Irrational number
An irrational number is a real number that is not a rational number. An irrational number is characterized in that it is not a ratio of integers. The term "ratio" Here we are talking money and not, as in everyday parlance reason. Known irrational numbers, for example, Euler's number, the county number, the square root of two and the division ratio of the golden section.
Definition
A real number is called irrational if it can not be expressed as a fraction of two integers, that is not as with and.
In contrast to rational numbers can be represented as a finite or periodic decimal irrational numbers are those whose decimal not break and is not periodic.
There are two types of irrational numbers:
- Algebraic numbers (such as roots, for example, or ) and
- Transcendental numbers ( the circle number π = 3.14159 ..., the Euler number e = 2.71828 ... ).
The set of irrational numbers can also be short than write with a set of real numbers and as a set of rational numbers. In addition, it is often used as an indication of the amount of the irrational numbers.
Discovery of the irrationality
The first evidence for irrational in size, it was in Ancient Greece in the 5th century BC with the Pythagoreans. Definitions for irrational numbers that satisfy the current requirements of accuracy, can already be found in the elements of Euclid. Translations into today's language of mathematics first gave to Karl Weierstrass and Richard Dedekind.
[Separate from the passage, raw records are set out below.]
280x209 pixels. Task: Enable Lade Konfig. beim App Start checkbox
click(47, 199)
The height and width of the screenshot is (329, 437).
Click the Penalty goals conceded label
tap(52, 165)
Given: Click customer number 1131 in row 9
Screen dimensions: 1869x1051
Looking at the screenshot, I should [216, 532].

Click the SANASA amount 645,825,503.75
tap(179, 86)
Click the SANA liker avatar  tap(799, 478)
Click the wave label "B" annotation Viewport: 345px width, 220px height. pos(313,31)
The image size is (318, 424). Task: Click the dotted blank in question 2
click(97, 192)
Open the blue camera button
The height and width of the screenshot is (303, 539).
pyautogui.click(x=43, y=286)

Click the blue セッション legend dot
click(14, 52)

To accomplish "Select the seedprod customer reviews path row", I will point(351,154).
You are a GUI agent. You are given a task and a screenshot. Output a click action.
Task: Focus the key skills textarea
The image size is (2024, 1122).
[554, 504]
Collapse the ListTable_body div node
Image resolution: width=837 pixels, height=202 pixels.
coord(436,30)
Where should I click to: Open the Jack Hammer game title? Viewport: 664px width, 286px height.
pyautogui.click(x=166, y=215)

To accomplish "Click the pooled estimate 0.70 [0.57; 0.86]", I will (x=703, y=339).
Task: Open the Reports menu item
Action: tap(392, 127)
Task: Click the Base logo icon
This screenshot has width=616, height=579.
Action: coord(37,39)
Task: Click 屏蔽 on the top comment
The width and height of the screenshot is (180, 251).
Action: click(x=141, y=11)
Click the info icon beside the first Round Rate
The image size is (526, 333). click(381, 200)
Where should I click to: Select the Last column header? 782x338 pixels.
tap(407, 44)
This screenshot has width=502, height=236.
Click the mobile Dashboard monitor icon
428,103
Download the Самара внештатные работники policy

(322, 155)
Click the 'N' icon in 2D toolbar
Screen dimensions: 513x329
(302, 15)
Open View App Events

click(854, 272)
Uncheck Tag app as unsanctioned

If you have a square with sides of length 1 and calculates its diagonal, it follows from the Pythagorean theorem. The positive solution of this equation is called today. Leaves for Greek mathematician, the question arose as to whether the length of the diagonal exactly by a ratio of two integers p and q, ie, a fraction p / q represent. A proof by contradiction, which is still taught in school is handed down to us from Euclid. Whether the discovery of the irrationality by applying the Pythagorean theorem was carried on square or, as Kurt von Fritz said, through constant pitch on the pentagram, is unknown.
The older history of science research assumed that the discovery of the irrationality of a " foundational crisis " of the then Greek mathematics and the Pythagorean theory of numbers led. It was previously assumed that is the basic assumption that everything is expressed by integer ratios, and the refutation of this view have shaken the world view of the Pythagoreans. Thus an ancient legend has been associated, according to which the Pythagoreans Hippasos of Metaponto in the 5th century BC by the written notice of this discovery made a secret of betrayal and later drowned in the sea, which was interpreted as divine punishment. Some of the sources narrated Hippasos myself have discovered the irrationality. Science historians now believe that there has not been such a crisis and the irrationality was not considered a secret. One possible explanation for the betrayal legend is that it was created by a misunderstanding, because the Greek adjective that was used for " irrational" (in the mathematical sense), also the meanings " unspeakable " and " secret" was. But the fact is that Greek mathematics changed fundamentally in the period after Hippasos.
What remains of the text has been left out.